New work led by Carnegie's Meredith Wilson and Steve Farber identifies a potential therapeutic target for clogged arteries and other health risks that stem from an excess of harmful fats in the bloodstream. Their findings are published by PLOS Genetics.
"Cardiovascular disease occurs when lipids from the blood plasma are deposited in the walls of blood vessels, ultimately restricting blood flow," explained Farber, who specializes in elucidating how cells process lipids. "This complex disease affects about a third of the world's population, so improving our understanding of the mechanisms that regulate the levels of blood lipids has important public health implications."
Fat molecules, also called lipids, such as cholesterol and triglycerides are shuttled around the circulatory system by a protein called Apolipoprotein-B, or ApoB for short. These complexes of lipid and protein are called ApoB-containing lipoproteins and are essential for transporting lipids from the intestine and liver to the tissues of the body. However, because they can also cause cardiovascular disease, they are commonly known as "bad cholesterol."
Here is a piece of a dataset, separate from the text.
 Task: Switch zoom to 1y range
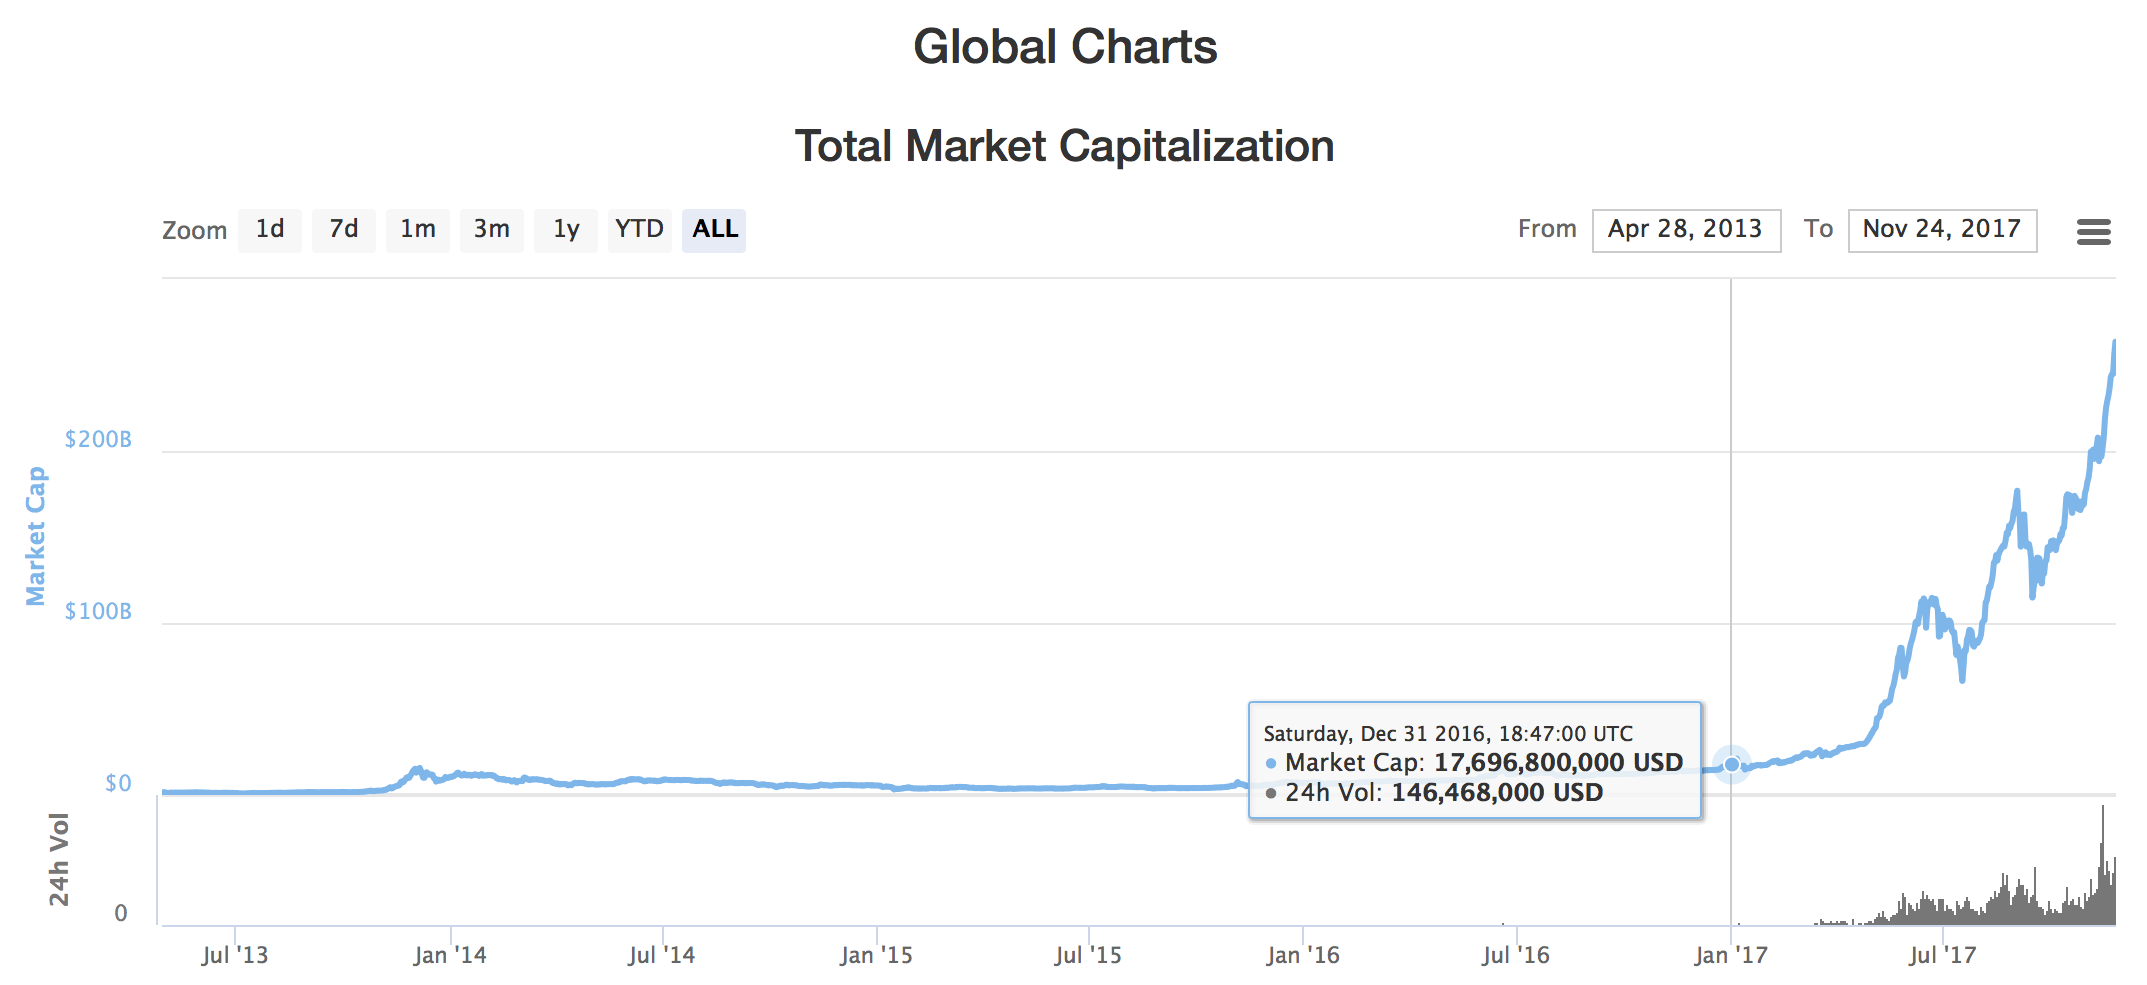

In this new research, Wilson, Farber, and their colleagues -- including Carnegie's Aidan Danoff, Monica Hensley, Vanessa Quinlivan, James Thierer and Frederick Tan -- focused on a protein that is critical for the synthesis of ApoB-containing lipoproteins. This protein, called MTP, or microsomal triglyceride transfer protein, is highly conserved in animals, from insects to humans. MTP loads lipids onto ApoB, a key initial step in the synthesis of ApoB-containing lipoproteins.
Normally, MTP can transfer different types of lipids to ApoB, including triglycerides, which are a major source of energy, and phospholipids, the building-blocks of membranes in the cell. However, the researchers revealed for the first time a mutation in MTP that blocks the loading of triglycerides, but not phospholipids, onto ApoB.
"The separation of these two transfer functions was unexpected and is important, because high triglyceride levels in lipoproteins are correlated with bad clinical outcomes like diabetes and heart disease," said lead author Wilson.
Previously identified mutations in MTP that prevent both transfer functions of the protein cause a malabsorption syndrome, in which the intestines have difficulty absorbing fats and fat-soluble vitamins from the diet. This can result in gastrointestinal distress or more serious problems, such as malnutrition or severe weight loss. However, zebrafish with this newly identified mutation do not exhibit malabsorption or growth defects, because they can still transfer phospholipids to make ApoB-containing lipoproteins.
For years, MTP has been considered a possible therapeutic target to help lower triglyceride levels in the blood and prevent cardiovascular disease. However, the existing chemical inhibitors of MTP are too effective and block all MTP function, which can cause intestinal fat malabsorption and a dangerous accumulation of fat in the liver.
"Our study opens the door for the design of more specific MTP inhibitors that mimic this new mutation and selectively block triglyceride transfer to ApoB," concluded Wilson. "Our data suggests that this type of inhibitor could reduce circulating triglyceride levels without the risk of unpleasant and serious side effects in the intestine and liver."